INPUT MATERIAL ::
— start —

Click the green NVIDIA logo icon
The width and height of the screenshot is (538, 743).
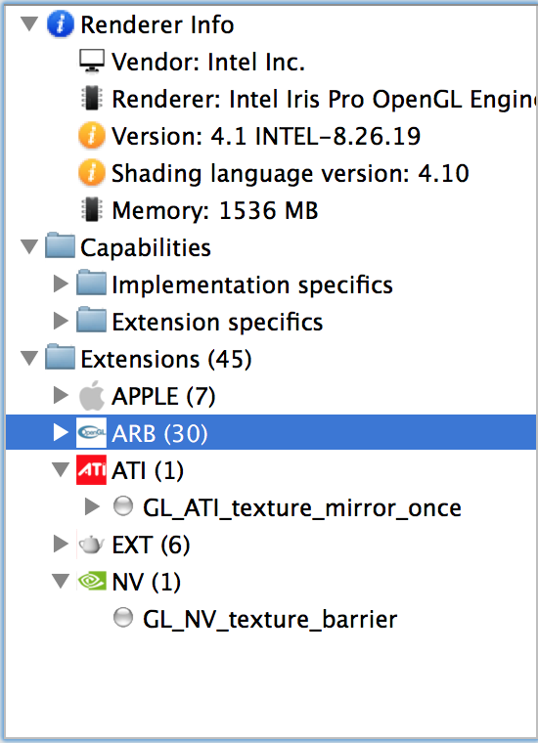(x=92, y=581)
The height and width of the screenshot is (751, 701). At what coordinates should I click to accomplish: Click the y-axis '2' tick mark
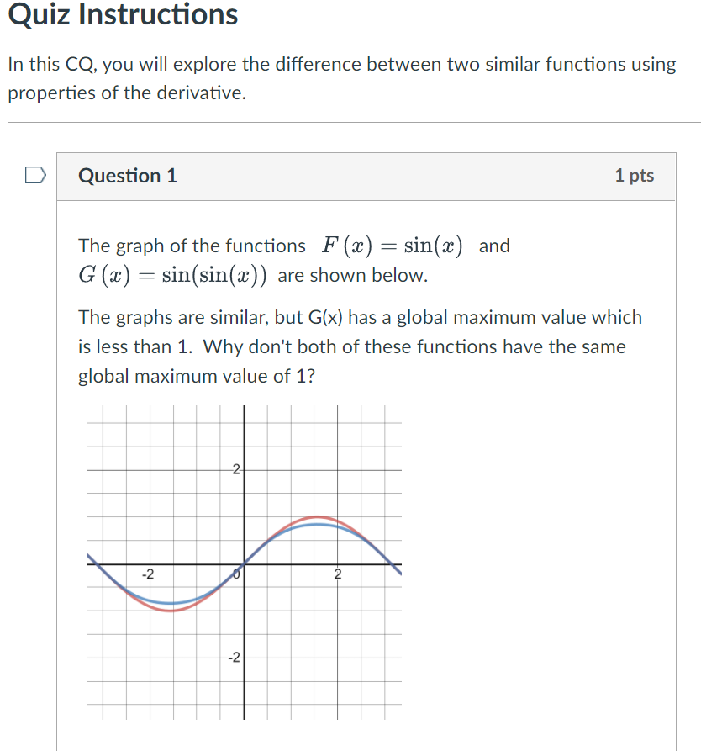coord(235,468)
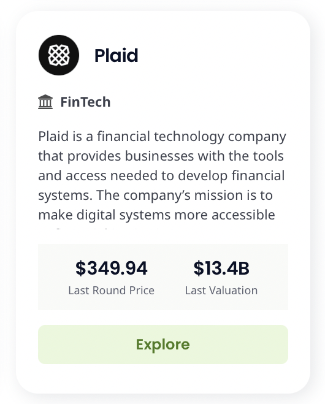
Task: Click the line 'make digital systems more accessible'
Action: pos(156,215)
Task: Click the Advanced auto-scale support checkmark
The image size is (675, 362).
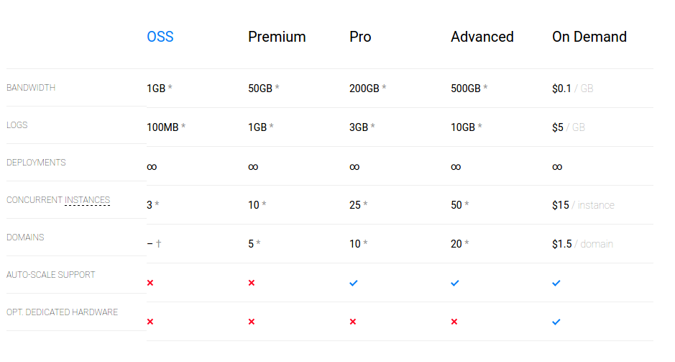Action: tap(455, 283)
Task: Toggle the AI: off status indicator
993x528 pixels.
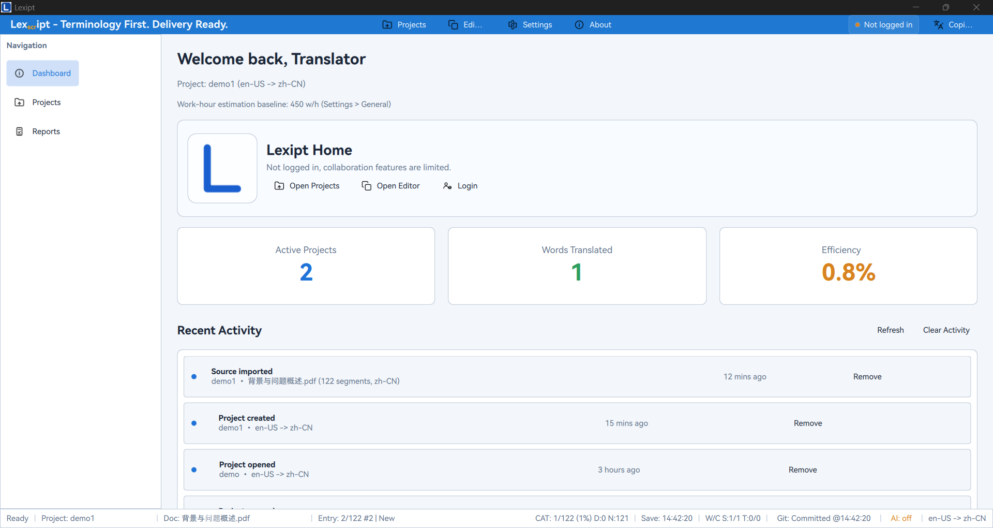Action: click(x=900, y=518)
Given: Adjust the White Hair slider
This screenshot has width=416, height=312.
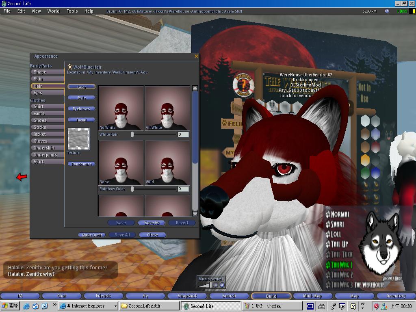Looking at the screenshot, I should pos(132,134).
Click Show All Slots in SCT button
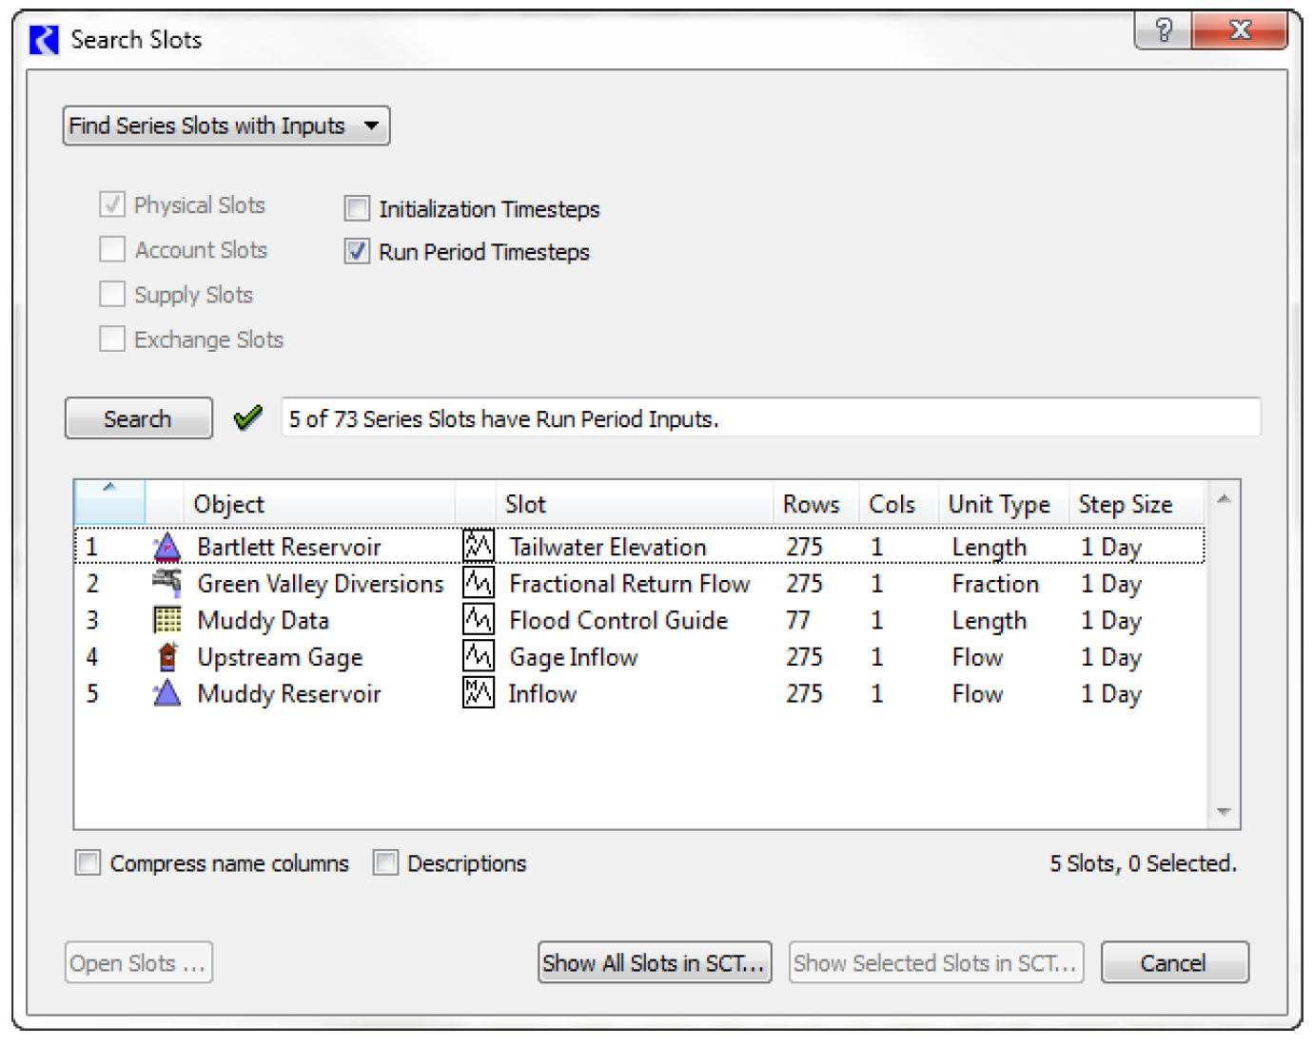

— end —

TASK :: Rename "status indicator" to "status badge" in everything from the line containing "The height and" down through the end of the records, and change nothing else. Give back only those lines, without the pictures.

WRITTEN REPLY ::
The height and width of the screenshot is (751, 701). At what coordinates should I click to accomplish: Click the y-axis '2' tick mark
coord(235,468)
Task: Click the line 'make digital systems more accessible'
Action: pos(156,215)
Task: Click the Advanced auto-scale support checkmark
The image size is (675, 362).
Action: tap(455, 283)
Task: Toggle the AI: off status badge
993x528 pixels.
Action: click(x=900, y=518)
Given: Adjust the White Hair slider
This screenshot has width=416, height=312.
Looking at the screenshot, I should pos(132,134).
Click Show All Slots in SCT button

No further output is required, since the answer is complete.